**Data for this task**:

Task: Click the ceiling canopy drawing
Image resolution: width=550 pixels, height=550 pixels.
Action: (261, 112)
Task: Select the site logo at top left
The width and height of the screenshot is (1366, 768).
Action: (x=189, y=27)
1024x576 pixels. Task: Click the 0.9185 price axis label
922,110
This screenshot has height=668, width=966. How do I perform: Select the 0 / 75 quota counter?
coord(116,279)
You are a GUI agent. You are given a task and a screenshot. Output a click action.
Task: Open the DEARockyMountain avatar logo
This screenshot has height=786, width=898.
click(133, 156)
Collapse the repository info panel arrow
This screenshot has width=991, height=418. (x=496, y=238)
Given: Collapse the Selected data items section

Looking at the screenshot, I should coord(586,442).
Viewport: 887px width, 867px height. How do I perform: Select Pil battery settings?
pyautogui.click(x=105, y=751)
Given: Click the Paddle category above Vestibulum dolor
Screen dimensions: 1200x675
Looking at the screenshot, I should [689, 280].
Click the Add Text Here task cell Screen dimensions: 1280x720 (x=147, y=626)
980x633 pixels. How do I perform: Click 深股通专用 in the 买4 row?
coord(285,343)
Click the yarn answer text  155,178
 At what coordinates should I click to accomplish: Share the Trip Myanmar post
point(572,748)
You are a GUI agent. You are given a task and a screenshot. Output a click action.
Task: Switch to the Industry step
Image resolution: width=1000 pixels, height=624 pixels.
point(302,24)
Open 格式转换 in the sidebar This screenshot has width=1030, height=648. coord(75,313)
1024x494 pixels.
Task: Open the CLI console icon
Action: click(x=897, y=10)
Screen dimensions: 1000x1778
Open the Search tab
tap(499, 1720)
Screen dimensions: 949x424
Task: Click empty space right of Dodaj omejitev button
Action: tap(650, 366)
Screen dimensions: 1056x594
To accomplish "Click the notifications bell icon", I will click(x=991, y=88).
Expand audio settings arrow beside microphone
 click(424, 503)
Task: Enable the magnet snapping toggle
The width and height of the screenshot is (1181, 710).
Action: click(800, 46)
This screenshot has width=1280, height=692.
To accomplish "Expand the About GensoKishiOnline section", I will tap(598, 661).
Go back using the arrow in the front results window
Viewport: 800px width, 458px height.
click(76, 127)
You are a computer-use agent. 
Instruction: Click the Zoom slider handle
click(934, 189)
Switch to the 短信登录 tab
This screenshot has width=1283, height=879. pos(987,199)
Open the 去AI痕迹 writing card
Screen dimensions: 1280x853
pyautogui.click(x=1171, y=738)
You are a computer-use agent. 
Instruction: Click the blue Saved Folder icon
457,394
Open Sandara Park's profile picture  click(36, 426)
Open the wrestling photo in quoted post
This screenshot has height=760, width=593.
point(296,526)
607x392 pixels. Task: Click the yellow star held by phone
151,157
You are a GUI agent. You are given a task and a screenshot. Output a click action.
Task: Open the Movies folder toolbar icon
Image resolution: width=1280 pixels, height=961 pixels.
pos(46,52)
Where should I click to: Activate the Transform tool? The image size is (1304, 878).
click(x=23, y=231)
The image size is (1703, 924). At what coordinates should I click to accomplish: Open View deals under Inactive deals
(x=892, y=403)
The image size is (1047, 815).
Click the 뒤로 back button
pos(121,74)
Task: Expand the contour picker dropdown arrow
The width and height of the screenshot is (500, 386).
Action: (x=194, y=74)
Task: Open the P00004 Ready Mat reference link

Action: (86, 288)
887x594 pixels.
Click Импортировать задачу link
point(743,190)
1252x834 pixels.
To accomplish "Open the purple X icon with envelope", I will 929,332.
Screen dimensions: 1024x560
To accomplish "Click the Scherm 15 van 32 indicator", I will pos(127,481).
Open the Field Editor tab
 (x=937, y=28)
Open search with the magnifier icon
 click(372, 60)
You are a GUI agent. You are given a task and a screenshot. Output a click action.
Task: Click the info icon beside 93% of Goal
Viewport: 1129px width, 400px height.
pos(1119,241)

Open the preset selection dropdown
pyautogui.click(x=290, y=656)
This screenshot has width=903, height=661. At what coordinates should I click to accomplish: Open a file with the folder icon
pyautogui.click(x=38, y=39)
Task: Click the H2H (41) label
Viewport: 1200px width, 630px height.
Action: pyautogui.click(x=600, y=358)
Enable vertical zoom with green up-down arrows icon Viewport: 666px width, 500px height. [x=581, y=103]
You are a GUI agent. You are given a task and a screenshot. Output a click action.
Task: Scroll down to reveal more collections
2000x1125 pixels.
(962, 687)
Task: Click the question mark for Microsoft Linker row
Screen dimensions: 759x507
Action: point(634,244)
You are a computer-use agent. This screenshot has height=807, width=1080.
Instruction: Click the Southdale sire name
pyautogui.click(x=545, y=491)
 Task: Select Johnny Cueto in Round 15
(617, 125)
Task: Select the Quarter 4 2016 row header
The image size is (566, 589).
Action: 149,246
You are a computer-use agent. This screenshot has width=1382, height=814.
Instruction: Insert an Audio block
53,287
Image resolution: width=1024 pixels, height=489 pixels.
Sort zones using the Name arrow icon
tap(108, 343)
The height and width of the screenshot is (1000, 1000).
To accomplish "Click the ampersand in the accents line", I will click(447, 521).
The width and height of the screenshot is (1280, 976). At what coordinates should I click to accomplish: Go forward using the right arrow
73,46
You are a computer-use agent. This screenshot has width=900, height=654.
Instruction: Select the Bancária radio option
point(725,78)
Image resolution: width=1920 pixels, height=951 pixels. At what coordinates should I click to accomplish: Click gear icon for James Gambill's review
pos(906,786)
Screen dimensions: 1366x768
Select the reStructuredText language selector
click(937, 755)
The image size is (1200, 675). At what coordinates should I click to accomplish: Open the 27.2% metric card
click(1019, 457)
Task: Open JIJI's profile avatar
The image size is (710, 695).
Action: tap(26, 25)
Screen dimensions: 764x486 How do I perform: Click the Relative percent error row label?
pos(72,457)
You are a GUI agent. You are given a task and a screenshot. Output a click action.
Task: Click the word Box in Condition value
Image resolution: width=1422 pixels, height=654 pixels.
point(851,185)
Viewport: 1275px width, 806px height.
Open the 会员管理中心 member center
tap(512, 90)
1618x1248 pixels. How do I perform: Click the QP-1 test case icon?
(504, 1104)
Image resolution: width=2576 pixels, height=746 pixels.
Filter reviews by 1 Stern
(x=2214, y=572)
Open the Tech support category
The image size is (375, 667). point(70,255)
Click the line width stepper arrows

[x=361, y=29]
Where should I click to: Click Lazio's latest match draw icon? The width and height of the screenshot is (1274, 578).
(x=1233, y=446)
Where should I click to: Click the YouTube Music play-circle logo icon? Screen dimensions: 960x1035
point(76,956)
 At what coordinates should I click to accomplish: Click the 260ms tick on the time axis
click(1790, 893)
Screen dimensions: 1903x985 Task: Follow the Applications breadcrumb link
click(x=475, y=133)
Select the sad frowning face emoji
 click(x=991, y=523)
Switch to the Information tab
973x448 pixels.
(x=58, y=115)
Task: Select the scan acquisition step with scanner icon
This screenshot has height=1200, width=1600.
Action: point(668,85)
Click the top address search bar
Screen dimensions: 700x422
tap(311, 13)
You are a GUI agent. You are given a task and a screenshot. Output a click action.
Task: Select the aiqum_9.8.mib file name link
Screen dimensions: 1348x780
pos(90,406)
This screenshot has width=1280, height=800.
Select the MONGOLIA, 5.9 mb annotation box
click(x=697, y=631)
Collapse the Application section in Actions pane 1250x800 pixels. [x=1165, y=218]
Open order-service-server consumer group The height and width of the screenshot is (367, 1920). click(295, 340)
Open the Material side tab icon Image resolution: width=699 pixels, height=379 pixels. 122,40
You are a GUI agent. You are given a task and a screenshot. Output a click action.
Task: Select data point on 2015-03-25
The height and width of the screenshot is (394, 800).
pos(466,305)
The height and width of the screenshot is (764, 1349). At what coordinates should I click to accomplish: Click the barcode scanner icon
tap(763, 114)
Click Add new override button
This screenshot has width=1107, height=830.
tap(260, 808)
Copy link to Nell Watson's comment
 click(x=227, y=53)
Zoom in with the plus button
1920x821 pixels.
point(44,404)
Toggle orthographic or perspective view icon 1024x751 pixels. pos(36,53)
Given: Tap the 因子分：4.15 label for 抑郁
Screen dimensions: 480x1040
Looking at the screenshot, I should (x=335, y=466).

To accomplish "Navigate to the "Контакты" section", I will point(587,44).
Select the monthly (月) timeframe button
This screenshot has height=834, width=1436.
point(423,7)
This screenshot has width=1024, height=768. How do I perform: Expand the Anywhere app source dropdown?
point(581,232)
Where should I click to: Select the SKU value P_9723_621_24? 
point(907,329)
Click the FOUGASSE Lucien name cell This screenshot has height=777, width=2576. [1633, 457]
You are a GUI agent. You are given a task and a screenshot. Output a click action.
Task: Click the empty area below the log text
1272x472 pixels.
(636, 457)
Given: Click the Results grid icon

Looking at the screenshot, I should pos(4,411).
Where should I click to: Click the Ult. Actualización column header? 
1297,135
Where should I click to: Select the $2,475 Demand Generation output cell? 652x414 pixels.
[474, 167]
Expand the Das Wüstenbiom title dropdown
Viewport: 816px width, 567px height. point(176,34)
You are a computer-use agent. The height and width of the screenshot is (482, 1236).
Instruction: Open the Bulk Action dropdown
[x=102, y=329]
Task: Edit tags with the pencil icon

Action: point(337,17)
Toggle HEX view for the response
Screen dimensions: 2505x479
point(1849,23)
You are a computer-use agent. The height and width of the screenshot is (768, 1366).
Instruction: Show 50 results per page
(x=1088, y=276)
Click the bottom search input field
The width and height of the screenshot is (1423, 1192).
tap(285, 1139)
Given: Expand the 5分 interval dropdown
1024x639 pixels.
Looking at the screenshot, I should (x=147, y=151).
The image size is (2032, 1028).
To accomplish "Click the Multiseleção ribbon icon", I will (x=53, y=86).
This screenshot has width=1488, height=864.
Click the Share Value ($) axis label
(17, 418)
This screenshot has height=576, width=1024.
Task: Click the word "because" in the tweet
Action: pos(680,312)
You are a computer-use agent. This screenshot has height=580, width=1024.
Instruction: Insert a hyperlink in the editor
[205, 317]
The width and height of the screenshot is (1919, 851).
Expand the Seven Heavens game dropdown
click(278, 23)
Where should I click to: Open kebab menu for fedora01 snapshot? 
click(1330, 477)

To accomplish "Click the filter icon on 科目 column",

**Problem details**:
From the data above, output only the lines between the line containing "Task: Switch to the Industry step" and the line containing "Screen dimensions: 1000x1778", inclusive, exactly as written.

**Task answer**:
Task: Switch to the Industry step
Image resolution: width=1000 pixels, height=624 pixels.
point(302,24)
Open 格式转换 in the sidebar This screenshot has width=1030, height=648. coord(75,313)
1024x494 pixels.
Task: Open the CLI console icon
Action: click(x=897, y=10)
Screen dimensions: 1000x1778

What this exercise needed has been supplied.